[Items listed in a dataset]

- Opening Delimiter -

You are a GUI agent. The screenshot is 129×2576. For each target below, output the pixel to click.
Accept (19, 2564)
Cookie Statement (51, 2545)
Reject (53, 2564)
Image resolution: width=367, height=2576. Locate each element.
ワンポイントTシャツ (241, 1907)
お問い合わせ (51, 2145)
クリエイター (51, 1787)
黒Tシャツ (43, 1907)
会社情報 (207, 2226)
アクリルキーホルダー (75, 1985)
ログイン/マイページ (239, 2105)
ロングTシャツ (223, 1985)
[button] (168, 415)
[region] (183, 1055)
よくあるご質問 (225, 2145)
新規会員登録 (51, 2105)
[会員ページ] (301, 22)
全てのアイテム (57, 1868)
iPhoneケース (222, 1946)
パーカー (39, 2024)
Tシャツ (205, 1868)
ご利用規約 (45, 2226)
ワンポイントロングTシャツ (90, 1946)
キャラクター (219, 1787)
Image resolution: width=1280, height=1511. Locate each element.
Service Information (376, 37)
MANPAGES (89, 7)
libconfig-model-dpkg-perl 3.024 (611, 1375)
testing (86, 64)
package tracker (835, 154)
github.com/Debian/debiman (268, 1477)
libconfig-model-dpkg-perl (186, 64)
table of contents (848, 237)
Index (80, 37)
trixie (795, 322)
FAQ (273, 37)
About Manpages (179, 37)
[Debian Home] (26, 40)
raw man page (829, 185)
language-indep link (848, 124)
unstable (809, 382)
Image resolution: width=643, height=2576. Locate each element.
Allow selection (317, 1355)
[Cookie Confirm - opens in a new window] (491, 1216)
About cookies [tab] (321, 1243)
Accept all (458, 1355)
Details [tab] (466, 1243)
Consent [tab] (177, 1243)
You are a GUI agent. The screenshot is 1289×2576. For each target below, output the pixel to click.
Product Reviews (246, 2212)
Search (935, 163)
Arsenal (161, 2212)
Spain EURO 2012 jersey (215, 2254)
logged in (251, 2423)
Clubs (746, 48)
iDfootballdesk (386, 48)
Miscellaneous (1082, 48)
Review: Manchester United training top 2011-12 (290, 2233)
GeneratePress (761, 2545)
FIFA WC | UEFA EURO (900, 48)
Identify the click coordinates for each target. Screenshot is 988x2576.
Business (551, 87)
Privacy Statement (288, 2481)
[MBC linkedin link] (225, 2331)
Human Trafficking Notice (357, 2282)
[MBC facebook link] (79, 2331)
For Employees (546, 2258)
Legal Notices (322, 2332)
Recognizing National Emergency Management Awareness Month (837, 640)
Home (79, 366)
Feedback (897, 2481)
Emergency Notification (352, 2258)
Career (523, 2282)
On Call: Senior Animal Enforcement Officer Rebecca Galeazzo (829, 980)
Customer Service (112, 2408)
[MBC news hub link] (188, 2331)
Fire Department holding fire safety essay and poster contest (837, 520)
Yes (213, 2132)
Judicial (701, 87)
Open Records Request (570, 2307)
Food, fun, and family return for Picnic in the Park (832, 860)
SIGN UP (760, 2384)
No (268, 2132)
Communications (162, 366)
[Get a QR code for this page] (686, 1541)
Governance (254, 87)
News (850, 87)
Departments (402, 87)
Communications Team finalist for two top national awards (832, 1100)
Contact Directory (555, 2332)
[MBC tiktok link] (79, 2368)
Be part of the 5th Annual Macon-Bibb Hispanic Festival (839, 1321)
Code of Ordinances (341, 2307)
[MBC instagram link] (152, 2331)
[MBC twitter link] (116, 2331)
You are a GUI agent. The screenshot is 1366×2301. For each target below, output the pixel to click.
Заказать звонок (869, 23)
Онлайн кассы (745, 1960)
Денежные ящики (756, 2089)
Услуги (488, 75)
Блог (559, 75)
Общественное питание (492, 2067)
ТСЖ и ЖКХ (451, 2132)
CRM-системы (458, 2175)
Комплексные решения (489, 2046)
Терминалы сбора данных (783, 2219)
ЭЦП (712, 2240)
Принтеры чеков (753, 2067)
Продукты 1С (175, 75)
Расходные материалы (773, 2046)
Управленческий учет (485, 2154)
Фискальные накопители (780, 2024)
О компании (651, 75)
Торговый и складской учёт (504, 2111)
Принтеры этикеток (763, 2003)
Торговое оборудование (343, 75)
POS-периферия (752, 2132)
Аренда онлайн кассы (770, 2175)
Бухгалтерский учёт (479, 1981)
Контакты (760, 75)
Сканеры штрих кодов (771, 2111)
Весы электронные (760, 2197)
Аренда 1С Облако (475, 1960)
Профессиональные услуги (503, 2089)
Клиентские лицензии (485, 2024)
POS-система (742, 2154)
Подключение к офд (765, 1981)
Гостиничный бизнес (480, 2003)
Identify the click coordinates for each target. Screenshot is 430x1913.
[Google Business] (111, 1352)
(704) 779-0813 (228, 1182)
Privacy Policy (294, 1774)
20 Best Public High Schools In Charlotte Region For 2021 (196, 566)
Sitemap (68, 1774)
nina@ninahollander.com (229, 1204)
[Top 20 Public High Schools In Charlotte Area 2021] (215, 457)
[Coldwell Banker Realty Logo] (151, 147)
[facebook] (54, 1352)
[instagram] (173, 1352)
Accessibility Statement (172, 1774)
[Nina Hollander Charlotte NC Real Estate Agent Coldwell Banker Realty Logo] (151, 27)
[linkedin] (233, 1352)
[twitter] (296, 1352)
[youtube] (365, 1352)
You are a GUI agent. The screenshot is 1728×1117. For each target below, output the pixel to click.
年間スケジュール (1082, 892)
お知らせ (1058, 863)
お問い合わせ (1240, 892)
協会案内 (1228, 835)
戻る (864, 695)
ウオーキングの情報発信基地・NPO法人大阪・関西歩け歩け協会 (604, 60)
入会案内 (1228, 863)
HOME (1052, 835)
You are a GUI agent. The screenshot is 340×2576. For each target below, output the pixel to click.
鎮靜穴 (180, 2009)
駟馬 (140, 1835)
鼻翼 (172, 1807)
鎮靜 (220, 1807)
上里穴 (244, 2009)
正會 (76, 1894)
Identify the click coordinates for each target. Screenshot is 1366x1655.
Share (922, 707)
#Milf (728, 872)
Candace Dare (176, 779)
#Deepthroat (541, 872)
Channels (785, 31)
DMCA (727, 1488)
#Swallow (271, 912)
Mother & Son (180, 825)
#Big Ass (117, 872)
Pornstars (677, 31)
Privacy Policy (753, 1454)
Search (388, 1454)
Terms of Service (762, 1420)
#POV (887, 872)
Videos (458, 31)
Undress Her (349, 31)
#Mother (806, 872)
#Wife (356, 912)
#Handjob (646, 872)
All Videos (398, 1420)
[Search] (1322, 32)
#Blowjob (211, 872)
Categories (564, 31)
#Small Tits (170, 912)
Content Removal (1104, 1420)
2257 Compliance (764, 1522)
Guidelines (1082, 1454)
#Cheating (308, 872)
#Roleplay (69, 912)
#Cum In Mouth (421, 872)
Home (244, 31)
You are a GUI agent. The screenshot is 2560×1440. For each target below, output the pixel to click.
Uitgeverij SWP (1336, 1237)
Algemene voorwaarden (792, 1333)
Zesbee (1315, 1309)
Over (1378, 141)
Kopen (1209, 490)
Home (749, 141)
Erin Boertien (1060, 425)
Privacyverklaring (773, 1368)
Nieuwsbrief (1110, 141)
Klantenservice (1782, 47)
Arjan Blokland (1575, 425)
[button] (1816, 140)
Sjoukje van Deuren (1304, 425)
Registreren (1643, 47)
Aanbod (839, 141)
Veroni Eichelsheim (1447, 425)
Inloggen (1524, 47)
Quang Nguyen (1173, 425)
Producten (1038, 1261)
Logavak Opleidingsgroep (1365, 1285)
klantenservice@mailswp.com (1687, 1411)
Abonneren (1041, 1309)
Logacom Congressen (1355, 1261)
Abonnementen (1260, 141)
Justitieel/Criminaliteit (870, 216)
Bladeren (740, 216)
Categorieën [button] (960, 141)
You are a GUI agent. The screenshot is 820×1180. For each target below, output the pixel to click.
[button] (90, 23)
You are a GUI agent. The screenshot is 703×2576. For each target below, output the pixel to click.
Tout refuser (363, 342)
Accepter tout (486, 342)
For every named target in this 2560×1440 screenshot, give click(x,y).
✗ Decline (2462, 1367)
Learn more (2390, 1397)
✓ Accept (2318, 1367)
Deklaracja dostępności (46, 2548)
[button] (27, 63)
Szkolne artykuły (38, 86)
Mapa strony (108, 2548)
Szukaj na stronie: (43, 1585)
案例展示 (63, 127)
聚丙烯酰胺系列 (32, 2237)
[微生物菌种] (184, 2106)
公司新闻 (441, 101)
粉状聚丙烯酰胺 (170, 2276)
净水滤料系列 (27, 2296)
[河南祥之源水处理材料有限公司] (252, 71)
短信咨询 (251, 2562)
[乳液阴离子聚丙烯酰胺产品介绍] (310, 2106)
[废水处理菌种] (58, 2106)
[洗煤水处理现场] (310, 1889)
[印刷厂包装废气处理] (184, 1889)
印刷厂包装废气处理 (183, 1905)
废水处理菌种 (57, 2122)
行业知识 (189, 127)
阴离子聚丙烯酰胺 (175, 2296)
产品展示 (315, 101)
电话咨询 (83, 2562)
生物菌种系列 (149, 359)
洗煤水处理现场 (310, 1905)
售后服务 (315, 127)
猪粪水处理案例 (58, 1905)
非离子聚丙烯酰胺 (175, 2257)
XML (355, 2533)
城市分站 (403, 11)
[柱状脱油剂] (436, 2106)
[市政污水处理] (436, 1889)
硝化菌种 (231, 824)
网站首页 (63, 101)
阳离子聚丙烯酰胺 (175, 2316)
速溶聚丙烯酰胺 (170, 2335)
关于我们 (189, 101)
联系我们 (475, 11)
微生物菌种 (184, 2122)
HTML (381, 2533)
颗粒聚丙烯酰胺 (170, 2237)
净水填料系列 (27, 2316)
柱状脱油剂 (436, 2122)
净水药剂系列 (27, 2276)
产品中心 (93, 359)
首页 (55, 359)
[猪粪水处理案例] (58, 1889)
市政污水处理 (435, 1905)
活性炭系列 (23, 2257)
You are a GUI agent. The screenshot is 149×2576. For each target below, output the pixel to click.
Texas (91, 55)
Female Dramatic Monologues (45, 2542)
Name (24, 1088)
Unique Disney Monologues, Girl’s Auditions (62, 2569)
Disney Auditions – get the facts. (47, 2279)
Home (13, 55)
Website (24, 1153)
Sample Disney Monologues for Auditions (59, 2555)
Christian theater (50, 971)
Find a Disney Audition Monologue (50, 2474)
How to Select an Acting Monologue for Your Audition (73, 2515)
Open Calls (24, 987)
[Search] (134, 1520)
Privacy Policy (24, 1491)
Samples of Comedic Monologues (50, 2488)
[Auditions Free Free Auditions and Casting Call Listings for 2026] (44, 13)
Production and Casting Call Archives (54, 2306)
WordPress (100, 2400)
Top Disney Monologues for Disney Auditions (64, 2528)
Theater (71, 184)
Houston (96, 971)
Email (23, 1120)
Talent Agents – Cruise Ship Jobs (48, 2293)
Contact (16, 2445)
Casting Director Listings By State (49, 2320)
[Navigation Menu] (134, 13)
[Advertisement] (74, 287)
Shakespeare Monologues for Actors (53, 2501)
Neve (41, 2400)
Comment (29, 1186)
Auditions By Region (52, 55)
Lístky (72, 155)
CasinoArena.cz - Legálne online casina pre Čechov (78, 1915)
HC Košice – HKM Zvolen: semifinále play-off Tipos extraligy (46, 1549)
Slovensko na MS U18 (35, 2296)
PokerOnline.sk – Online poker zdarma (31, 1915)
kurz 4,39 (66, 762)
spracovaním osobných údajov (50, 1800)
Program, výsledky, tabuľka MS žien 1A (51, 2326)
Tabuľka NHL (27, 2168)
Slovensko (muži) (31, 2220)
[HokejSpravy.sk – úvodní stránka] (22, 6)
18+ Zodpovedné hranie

- Closing Delimiter -

Quote exactly the stretch of lines above that starts at the first one and ends at the line with "お問い合わせ (51, 2145)", and nothing beyond it.

### [COMPLETED EXERCISE]
You are a GUI agent. The screenshot is 129×2576. For each target below, output the pixel to click.
Accept (19, 2564)
Cookie Statement (51, 2545)
Reject (53, 2564)
Image resolution: width=367, height=2576. Locate each element.
ワンポイントTシャツ (241, 1907)
お問い合わせ (51, 2145)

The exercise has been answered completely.